The Democrats need to be very careful about expressing willingness to cut a deal with Bush on Social Security as long as privatization is off the table. There's no need to do anything about Social Security in the near term, and setting up the an air of inevitability regarding "something sort of social seucrity reform will pass this year" will create pressure for them to rubber stamp whatever nonsense comes out of DeLay's conference committee, or they'll find themselves having to object to it in ways which are a net negative, politically. I know useful idiots like Joe Klein and the rest of the analstocracy demand that they make concilliatory and compromising noises, but those people should all be ignored. Or, preferably, locked away.

The main thing that the Democrats need to remember is that they're discussing ways to better pre-fund Social Security with people who like to tell us that the Trust Fund doesn't exist. There's little reason to agree to put more money into something which is, as we keep being told, just a myth. Doing something like increasing the income cap may be a good idea if we assume we're in a universe with responsible lawmakers. But, since we're not increasing the income cap just increases the amount of tax revenue being paid by not-very-upper-middle classish people and helps relieve pressure to roll back tax cuts on the very rich.

This is the drum that Comrade Max has been beating, and he's basically right. Right now the majority party doesn't believe the trust fund is real, so there's no actual way to pre-fund it, aside from perhaps putting the money under the mattress. As Max wrote:

Now along come the liberals, wanting to tidy up the Trust Fund's actuarial imbalance, albeit without the concession of private accounts. (The Diamond-Orszag plan is the flagship proposal of this type.) There is no reason to do this, except under extreme duress or to get something in return. But as Matt and others say, right now the Bushists are on the defensive. No peace offerings are required. This is not the time to take prisoners. Defend the Keep and show the orcs no mercy, because you will receive none.

There is something to be said for a social insurance program -- stipulated benefits financed by dedicated revenues -- that stands on its own bottom. It's a way of cementing political consensus around the way a program is set up. As explained above, a national government need not maintain a separate stock of assets financed by those revenues if it keeps proper account of what has been paid and received. Under a rational political culture, pre-funded accounts make sense.

But that isn't the world we live in. Instead we are set upon by fiscal saboteurs -- in firm control of the House of Representatives and the White House, with strong influence in the Senate. These are forces that have stated and demonstrated their determination to damage Federal finance to the point where programs they dislike can be cut down on spurious fiscal grounds, rather than on their own intrinsic merits. Indeed, one rationale for private accounts advanced by ostensibly sober analysts is that, in making so-called implicit debt under Social Security explicit (borrowing to finance the accounts), pressure will rise to reduce other Federal spending. Negotiation with wingnuts on social policy is folly. Social Security will be just fine in fifteen years, when perhaps President Jenna Bush will exhibit better sense.

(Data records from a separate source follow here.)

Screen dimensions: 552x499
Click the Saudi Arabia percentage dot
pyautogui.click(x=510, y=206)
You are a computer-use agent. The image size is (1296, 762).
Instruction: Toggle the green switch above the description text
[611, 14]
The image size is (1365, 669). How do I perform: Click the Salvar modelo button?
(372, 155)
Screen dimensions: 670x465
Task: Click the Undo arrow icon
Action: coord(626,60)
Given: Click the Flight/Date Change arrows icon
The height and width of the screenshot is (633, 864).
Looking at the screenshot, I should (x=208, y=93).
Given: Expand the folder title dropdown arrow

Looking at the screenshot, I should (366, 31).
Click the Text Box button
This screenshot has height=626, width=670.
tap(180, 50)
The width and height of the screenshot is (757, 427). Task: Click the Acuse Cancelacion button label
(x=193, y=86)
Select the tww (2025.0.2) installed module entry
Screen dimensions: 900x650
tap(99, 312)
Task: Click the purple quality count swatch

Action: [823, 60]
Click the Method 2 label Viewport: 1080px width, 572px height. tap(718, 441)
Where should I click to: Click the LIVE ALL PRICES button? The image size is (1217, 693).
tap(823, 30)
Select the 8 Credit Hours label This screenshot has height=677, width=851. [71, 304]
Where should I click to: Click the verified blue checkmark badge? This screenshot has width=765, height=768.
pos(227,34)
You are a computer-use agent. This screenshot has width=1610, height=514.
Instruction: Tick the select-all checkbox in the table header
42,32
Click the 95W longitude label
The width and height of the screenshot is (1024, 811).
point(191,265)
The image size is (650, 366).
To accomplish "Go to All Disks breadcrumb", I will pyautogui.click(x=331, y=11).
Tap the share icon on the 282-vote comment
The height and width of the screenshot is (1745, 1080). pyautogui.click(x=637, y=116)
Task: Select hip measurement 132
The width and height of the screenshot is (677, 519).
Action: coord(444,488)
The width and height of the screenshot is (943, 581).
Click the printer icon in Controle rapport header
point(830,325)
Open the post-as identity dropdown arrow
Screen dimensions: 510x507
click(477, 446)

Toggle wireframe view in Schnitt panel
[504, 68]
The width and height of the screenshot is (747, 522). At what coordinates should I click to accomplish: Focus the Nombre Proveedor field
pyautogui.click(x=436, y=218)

In this light, possible future shortfalls in Social Security and Medicare are better left for future modifications, should any prove necessary. Better reform slogans: Now less than ever. If we do nothing now, things can only get better. It might be broke, but don't let idiots fix it. Stuff like that.


If sensible-sounding reform were passed this year, the same crowd will just come back next year and start telling us that the trust fund isn't real and that therefore it's their right to loot it.